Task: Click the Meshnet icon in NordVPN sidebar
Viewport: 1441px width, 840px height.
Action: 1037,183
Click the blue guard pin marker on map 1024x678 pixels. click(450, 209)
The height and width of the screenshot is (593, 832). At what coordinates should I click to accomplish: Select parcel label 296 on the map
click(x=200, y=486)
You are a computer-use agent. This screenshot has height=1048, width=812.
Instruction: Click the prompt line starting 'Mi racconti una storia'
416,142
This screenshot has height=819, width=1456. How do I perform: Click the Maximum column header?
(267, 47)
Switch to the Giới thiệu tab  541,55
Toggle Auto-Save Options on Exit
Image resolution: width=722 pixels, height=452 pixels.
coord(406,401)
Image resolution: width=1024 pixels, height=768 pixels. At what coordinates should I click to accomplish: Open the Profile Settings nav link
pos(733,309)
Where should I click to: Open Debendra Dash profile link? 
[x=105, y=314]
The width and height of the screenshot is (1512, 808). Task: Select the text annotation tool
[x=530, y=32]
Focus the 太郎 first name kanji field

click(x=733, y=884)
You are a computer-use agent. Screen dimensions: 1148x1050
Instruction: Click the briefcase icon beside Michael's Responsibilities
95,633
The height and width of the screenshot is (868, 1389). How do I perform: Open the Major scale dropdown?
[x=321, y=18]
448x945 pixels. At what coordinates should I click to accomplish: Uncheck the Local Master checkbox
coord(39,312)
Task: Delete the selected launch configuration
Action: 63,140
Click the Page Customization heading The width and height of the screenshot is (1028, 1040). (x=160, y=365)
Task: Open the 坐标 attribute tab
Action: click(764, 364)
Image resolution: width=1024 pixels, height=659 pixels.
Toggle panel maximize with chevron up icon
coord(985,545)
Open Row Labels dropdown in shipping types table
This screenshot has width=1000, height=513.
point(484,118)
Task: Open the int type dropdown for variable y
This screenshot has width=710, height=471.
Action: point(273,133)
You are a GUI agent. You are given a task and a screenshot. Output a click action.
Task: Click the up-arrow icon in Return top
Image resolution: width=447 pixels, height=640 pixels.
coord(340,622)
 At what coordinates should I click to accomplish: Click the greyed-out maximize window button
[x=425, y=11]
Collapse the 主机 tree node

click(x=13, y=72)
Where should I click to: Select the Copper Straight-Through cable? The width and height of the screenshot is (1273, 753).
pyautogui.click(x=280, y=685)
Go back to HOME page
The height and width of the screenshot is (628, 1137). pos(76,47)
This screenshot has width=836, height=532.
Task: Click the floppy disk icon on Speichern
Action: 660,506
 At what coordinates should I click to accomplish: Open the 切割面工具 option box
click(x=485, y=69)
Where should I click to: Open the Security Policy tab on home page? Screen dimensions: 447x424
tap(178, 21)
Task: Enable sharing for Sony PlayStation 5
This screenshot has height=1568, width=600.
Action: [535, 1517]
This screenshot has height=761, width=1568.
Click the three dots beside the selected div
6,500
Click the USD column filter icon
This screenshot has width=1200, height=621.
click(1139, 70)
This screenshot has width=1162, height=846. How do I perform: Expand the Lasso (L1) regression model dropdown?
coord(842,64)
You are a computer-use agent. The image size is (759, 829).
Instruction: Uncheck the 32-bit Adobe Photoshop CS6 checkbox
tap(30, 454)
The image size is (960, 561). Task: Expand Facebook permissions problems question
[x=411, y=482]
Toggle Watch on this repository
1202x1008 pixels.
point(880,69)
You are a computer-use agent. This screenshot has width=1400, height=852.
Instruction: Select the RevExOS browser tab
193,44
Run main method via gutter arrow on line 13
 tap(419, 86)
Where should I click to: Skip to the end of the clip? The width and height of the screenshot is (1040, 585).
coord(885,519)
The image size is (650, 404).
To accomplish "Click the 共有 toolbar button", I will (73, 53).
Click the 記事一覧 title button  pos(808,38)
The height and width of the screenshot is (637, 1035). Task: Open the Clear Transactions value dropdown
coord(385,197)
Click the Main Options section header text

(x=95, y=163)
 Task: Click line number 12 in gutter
----------
__Objective__: Rewrite the lines starting with the one containing "The height and width of the screenshot is (637, 1035)." and going on through the end of the records, replacing "Main Options" with "General Options" and leaving everything else the same.

__Output below__:
The height and width of the screenshot is (637, 1035). Task: Open the Clear Transactions value dropdown
coord(385,197)
Click the General Options section header text

(x=95, y=163)
 Task: Click line number 12 in gutter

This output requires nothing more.